Phase IV - Focal Point Vehicle Rendering
[3.1. Wheels:] The wheels are created using the ellipse tool as a guide to get the series of crisp concentric ellipses. I also keep in mind the lighting direction as i render. I only create one then duplicate and transform the other. Place both according to the pre existing perspective grid lining up the minor axis of both wheels to the vanishing point outside the image.

[3.2. Main Vehicle Body:] A simple step using value changes to show the form changes as the forms turn away from the light. I use mostly a digital airbrush with 10-30% opacity to build up values. I also don't worry too much about the edges as I'll clean everything up in the next step. The goal is to just get the main form changes to read.

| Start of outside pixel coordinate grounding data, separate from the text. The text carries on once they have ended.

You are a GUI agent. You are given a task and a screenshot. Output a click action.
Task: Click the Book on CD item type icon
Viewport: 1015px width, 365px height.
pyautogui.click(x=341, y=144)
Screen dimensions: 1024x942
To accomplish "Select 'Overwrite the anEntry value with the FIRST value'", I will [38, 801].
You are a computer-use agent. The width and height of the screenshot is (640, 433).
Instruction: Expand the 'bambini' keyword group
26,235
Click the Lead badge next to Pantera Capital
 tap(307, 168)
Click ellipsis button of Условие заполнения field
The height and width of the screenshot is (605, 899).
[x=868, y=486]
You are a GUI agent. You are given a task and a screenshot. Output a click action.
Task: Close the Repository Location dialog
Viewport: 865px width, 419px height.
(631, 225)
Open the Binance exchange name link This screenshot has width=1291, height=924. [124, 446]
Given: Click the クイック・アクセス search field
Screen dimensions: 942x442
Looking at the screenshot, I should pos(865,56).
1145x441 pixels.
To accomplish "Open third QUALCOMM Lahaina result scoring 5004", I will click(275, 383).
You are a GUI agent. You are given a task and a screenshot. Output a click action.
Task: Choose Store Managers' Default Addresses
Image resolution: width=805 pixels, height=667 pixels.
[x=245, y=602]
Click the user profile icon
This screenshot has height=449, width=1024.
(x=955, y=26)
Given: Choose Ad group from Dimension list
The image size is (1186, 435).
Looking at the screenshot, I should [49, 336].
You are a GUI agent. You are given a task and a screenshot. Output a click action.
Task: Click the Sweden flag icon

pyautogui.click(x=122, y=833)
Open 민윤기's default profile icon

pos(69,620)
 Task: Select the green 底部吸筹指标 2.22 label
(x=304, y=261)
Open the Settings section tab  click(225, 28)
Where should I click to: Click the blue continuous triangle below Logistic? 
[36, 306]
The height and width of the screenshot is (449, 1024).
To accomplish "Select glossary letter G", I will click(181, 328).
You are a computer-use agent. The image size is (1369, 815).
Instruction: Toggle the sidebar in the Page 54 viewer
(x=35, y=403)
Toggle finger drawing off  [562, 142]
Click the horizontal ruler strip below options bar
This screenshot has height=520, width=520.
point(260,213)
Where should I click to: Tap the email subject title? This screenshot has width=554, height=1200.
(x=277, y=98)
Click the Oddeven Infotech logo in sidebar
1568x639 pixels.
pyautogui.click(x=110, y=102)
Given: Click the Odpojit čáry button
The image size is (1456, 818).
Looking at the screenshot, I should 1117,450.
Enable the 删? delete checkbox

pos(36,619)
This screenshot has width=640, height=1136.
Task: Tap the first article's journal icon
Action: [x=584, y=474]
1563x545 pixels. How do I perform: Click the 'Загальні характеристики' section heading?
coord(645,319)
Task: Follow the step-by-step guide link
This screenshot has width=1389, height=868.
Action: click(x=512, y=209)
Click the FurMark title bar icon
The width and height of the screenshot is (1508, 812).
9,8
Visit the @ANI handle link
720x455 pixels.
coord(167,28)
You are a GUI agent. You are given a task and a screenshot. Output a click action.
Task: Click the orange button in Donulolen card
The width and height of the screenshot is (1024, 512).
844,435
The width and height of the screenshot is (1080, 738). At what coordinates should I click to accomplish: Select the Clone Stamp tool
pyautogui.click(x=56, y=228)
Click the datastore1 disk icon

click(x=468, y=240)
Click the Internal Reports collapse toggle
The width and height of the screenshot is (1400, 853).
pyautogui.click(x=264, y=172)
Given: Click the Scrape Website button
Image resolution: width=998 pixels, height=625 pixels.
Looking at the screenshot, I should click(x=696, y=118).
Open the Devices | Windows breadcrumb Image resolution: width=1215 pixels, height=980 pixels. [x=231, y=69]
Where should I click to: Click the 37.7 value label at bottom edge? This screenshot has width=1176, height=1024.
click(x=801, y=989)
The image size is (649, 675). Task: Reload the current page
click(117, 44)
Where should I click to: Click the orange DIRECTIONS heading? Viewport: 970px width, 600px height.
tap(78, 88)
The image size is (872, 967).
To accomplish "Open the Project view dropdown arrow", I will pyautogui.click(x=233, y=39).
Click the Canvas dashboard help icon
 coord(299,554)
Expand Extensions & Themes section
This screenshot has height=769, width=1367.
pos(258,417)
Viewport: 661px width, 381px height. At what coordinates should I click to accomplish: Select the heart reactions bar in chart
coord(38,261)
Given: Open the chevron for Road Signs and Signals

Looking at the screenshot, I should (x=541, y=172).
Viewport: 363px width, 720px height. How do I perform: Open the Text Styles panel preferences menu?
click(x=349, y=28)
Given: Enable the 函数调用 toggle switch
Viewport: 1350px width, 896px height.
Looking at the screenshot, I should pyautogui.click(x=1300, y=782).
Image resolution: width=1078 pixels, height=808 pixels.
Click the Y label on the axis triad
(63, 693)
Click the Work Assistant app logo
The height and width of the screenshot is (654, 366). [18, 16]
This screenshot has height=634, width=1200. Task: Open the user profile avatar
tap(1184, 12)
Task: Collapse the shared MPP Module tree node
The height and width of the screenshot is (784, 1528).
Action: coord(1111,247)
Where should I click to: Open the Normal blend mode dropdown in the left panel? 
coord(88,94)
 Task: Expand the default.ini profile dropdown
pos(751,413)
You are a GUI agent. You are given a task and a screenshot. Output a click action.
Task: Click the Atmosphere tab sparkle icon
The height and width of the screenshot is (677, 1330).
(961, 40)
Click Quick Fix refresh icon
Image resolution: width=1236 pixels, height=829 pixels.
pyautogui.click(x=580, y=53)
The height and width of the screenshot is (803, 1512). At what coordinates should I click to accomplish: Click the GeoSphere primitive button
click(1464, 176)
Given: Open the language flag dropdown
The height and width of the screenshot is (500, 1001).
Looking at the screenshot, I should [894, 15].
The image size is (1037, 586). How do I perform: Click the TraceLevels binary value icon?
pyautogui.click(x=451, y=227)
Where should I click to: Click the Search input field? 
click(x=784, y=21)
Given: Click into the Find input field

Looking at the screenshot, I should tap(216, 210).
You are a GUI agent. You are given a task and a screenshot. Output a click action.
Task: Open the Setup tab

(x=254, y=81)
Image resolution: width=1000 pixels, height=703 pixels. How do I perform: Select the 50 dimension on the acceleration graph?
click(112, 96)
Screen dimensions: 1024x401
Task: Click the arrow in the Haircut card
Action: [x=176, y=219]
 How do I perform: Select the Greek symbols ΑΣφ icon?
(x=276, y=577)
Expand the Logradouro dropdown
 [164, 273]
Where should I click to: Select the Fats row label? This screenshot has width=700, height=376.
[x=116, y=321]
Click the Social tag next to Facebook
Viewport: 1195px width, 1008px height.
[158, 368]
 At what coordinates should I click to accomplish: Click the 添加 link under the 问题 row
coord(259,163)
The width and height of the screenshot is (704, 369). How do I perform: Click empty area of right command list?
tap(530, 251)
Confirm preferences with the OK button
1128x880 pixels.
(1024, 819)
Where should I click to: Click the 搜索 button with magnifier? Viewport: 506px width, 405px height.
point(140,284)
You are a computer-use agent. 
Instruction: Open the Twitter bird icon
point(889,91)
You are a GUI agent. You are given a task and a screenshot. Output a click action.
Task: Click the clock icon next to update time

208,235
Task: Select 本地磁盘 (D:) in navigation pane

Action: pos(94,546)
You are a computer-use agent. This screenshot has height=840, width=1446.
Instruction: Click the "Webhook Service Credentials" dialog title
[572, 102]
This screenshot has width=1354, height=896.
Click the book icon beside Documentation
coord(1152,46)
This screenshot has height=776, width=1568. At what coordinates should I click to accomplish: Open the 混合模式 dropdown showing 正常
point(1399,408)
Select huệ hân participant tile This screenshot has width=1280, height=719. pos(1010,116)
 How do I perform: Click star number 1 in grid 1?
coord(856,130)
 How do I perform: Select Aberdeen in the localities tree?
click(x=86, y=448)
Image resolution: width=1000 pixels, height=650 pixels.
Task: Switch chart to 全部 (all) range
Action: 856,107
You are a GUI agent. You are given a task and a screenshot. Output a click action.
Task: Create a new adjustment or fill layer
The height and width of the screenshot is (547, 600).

[3.3. Defining Forms Using Edges and Values:] Continuing from the last step I use a hard edge brush with higher opacity to increase contrast and harden the edges to create crisp form changes. I also add the warm highlight on the far side of the vehicle and a hard edged reflective highlight to indicate the glass material change. The glass highlight is placed representative of the cool light source illuminating the front corner. I then use a smaller brush to add some of the smaller highlights and details. Lastly I indicate the wheels turning with a few brush strokes. When I'm satisfied with how all the forms read I move on to the last phase.

Phase V - Detailing + Effects
[4.1. - 4.3. Paint Stripes, Lights, + Textures] I add a paint stripe with a hard brush and create a headlight pattern using a light fx brush [glow-painter/colordodge-ps]. As I do so I'm thinking about my composition and remember why I set up the image in this way. I want the front corner to be my focal point so it should have the most value change[full range 1-10], clearly defined forms, and most color contrast [adjacent complementary colors]. I add some minor textures to the various surfaces using a hardlight layer with very low opacity to add some noise and variation to surfaces and some subtle warm light near the rear of the vehicle and cool light near the front. A minor touch is a bit of motion blur in very limited areas [near the wheels, on the road]. Everything is finally coming to an end. All that preparation work was for this moment.
The Finished Painting
[Final:] I flip the image once more, add reflections on the ground by duplicating and lowering opacity of the new layer, and add some final brush strokes just for my own taste, and its finally done - a full finished painting. Of course I can always go back and make changes but for now I consider this piece done and I don't have any more time to spend on it.
Thanks for reading this far. I hope this tutorial was helpful and enjoyable!